For hours, as nearby homes smoldered, the team searched for seven people missing from a local apartment building. Outside, the crowd gathered as the Israelis navigated a narrow passage filled with debris.
The search team operated with increasing urgency as time ticked by, saying that tips about the locations of survivors were drying up.
Rescuers located an alley enabling them reach the building where four survivors had previously been pulled from the rubble by neighbors and family, and from which seven people, including two children, were still missing. Among them was seven-year-old Lodz Annouel, an American citizen whose father said she was trapped inside her aunt's house.

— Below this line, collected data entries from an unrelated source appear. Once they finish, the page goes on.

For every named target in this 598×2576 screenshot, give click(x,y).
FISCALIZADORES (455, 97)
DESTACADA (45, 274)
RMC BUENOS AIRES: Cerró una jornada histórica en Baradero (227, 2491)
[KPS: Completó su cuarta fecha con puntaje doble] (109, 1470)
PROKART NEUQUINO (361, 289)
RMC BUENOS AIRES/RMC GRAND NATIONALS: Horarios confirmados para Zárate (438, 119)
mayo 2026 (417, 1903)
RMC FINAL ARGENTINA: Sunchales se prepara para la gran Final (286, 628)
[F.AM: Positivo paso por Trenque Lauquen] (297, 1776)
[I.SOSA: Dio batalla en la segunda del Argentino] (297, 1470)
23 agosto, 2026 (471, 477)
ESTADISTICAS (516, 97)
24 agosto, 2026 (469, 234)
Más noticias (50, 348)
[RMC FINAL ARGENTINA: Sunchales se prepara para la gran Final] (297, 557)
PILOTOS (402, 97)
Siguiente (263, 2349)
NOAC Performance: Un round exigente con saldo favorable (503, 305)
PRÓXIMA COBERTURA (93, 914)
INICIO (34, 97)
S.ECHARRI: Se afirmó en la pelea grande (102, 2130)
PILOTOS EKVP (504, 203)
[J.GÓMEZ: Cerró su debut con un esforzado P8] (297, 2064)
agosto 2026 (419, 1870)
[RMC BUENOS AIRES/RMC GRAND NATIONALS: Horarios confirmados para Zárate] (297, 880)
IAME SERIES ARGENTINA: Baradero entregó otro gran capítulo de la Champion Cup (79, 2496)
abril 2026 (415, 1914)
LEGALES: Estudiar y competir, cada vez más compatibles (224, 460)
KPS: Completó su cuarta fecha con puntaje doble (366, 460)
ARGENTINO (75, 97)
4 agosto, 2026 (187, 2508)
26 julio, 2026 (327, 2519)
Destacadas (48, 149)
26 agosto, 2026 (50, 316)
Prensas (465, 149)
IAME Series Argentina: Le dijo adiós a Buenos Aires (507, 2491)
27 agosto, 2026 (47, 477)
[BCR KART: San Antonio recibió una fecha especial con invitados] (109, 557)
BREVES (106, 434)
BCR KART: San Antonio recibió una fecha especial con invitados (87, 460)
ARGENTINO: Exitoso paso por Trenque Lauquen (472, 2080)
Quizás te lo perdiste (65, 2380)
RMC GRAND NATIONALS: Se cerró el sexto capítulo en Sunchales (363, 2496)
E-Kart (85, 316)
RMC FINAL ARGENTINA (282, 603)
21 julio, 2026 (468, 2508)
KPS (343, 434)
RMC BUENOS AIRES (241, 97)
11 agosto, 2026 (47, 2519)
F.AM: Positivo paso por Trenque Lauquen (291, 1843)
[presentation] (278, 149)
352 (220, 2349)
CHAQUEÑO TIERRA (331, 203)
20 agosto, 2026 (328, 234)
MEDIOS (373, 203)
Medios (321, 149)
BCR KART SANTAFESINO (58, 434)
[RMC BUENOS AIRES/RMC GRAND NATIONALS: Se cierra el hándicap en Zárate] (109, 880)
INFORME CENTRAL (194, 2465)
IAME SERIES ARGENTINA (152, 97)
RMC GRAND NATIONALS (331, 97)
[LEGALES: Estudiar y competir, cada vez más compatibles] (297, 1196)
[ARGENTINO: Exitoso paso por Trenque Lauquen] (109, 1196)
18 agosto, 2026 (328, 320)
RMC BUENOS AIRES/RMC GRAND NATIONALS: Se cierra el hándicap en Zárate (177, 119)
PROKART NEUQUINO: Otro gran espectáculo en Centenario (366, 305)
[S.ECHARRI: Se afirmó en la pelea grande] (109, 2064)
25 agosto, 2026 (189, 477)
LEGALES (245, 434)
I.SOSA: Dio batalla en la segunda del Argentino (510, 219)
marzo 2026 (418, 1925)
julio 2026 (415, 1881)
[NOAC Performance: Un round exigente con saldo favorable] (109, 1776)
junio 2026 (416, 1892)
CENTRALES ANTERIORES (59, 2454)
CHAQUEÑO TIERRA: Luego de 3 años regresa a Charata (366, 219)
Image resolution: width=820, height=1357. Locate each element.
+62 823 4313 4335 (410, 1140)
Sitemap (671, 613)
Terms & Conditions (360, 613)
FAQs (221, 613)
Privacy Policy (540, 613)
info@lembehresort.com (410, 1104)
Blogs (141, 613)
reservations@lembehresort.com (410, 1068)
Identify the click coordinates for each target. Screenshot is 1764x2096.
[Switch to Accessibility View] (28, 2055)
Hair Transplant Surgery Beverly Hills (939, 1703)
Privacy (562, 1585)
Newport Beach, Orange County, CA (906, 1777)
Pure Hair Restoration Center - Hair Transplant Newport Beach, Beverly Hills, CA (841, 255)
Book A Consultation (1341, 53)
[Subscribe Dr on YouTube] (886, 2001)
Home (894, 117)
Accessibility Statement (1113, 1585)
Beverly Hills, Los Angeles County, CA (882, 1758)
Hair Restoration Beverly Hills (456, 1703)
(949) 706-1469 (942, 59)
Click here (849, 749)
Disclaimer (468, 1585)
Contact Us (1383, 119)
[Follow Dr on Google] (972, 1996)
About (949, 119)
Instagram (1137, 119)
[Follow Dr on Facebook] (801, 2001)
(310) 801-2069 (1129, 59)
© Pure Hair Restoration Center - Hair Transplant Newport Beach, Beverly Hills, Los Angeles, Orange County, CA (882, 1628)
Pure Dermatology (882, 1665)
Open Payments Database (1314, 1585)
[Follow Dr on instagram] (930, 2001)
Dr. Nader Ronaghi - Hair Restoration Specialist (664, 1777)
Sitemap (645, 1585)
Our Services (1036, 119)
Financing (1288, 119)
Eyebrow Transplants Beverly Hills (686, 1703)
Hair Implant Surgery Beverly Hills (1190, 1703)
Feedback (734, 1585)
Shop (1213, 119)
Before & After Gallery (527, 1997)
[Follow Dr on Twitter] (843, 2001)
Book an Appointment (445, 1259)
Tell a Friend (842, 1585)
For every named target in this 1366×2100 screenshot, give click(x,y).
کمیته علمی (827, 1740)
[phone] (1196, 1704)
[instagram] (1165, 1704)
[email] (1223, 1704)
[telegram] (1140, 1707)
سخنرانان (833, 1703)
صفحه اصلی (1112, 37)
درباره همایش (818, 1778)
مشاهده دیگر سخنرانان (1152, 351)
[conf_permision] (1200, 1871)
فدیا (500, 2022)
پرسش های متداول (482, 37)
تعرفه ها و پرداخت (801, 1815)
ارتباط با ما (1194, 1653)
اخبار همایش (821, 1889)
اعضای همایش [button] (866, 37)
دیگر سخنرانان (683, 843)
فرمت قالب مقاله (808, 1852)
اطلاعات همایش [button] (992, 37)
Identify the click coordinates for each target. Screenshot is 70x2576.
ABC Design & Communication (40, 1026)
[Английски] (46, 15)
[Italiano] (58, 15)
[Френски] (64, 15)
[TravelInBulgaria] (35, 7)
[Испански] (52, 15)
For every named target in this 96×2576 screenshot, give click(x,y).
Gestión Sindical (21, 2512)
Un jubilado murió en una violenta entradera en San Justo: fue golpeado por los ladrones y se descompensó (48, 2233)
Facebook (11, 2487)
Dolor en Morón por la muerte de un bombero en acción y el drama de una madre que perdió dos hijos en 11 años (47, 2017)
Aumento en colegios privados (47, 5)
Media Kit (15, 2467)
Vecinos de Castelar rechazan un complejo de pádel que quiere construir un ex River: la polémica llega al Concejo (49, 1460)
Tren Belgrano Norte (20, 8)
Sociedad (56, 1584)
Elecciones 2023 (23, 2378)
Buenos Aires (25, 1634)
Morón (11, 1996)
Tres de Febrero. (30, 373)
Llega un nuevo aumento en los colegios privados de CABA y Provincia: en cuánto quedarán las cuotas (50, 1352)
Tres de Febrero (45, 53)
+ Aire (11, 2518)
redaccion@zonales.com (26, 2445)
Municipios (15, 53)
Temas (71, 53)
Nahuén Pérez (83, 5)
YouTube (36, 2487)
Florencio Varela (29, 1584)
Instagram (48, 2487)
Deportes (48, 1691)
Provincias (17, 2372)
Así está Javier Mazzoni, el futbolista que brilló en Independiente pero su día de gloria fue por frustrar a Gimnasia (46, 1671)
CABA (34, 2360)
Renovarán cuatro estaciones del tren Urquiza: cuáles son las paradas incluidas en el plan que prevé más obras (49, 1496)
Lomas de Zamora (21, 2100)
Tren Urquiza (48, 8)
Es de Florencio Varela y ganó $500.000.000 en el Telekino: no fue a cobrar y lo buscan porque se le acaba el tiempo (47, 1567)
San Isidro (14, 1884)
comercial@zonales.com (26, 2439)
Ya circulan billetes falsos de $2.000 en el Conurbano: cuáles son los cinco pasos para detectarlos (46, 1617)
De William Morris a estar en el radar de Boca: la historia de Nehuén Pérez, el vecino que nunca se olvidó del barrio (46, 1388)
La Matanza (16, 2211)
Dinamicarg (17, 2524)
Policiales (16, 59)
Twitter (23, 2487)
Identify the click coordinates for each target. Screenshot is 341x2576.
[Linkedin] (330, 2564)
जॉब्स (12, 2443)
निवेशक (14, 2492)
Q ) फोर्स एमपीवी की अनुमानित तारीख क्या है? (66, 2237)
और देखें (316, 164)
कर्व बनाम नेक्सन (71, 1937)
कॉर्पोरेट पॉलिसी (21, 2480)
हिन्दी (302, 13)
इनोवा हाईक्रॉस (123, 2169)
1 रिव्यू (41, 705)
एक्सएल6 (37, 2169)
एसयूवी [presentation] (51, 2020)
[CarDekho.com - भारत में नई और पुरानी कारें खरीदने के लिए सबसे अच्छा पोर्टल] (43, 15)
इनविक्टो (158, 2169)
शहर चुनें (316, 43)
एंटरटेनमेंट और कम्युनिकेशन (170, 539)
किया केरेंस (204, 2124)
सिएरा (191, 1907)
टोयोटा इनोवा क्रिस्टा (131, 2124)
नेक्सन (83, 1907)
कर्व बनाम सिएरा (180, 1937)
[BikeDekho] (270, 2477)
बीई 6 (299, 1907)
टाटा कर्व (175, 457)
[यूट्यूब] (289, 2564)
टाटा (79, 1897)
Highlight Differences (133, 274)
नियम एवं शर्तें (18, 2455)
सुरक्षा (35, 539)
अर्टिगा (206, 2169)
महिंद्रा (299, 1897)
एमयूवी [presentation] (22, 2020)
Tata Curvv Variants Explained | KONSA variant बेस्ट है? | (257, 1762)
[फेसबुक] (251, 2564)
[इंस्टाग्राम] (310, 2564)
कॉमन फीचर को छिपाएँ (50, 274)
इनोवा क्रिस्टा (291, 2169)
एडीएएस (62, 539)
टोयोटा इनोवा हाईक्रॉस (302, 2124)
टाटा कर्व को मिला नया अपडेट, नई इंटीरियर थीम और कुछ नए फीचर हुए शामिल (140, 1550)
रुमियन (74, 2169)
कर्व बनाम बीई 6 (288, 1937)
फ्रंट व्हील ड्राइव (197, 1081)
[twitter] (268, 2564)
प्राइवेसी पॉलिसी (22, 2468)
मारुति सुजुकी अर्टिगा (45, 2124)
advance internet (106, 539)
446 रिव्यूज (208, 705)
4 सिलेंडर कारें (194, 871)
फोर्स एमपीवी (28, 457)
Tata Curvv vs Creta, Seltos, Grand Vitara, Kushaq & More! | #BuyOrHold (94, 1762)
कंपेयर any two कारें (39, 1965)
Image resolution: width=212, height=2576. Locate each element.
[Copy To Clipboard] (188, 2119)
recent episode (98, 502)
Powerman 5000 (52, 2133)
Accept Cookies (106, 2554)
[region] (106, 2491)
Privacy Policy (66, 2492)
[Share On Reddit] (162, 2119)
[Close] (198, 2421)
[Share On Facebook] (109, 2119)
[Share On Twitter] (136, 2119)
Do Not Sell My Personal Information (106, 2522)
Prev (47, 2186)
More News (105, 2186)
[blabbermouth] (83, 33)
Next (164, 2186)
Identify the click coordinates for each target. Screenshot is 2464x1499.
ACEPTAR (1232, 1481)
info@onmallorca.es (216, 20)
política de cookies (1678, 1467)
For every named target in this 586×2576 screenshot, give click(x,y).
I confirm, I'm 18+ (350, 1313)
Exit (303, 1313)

"We think she is alive - we hope so," said Ronez Annouel, 37.
Days earlier, he had approached the American Embassy, seeking help.
"They said they were going to send people," he said. "But they haven't come yet."
He organized a local search party for his daughter, paying them $40 an hour. "We have been looking for her every day since it happened," he went on.
Asked if he had given up hope, he said, "No! Never," and added, "Dead or not, I want to see her."
Suddenly rescuers scrambled as a soldier yelled that the search dog had found something.
"Open your ears," said Nir Hazut, chief of the squad.
The rescue dog barked a third time, and seven minutes later, there was a shout: "Come, the device found [signs of] life!"
Rescuers moved rubble and reset their detectors, and minutes later, got a signal for a fourth time.
The team carried rescue tools including hammers, a jack, and blocks to hold the ceiling up as the IDF entered the home. Several hours after the last incident, they found someone in the backyard and were removing the debris to reach them.
"We believe that someone inside is alive," said Amit Even-Paz, a rescuer with the squad.
As of press time, the search was still going strong.
Simon Moses, a local assisting the IDF, affirmed, "The Haitian people believe in miracles."
But even as Haitians wait for official help, information about possible survivors is drying up. The IDF rescue team on Monday stopped people in the street and asked locals to take them to homes where people may be trapped.
"We assume there are still people alive, and we do not want to give up," rescuer Lt.-Col. Golan Wach told The Jerusalem Post.
Every day since Saturday, three IDF rescue squads have searched for survivors. On Saturday, they pulled a 58-year-old man from the wreckage of a demolished home. Sunday, they didn't have such good luck, and found a body pinned under a five-story home that had collapsed like a pancake.
But Wach said the IDF would crisscross Port-au-Prince, creating a "net" to be sure no survivors were left behind.
Still, rescue missions are increasingly turning into body-recovery efforts, and a grim mood had descended on Haiti by Monday.
"They are all dead!" yelled one man as IDF rescuers asked locals for directions to those who might be trapped. Around the city, homeless people bathed and urinated in the streets.
People built bonfires in the middle of the road, and many hand-painted signs posted on the remaining structures cried, "We need help."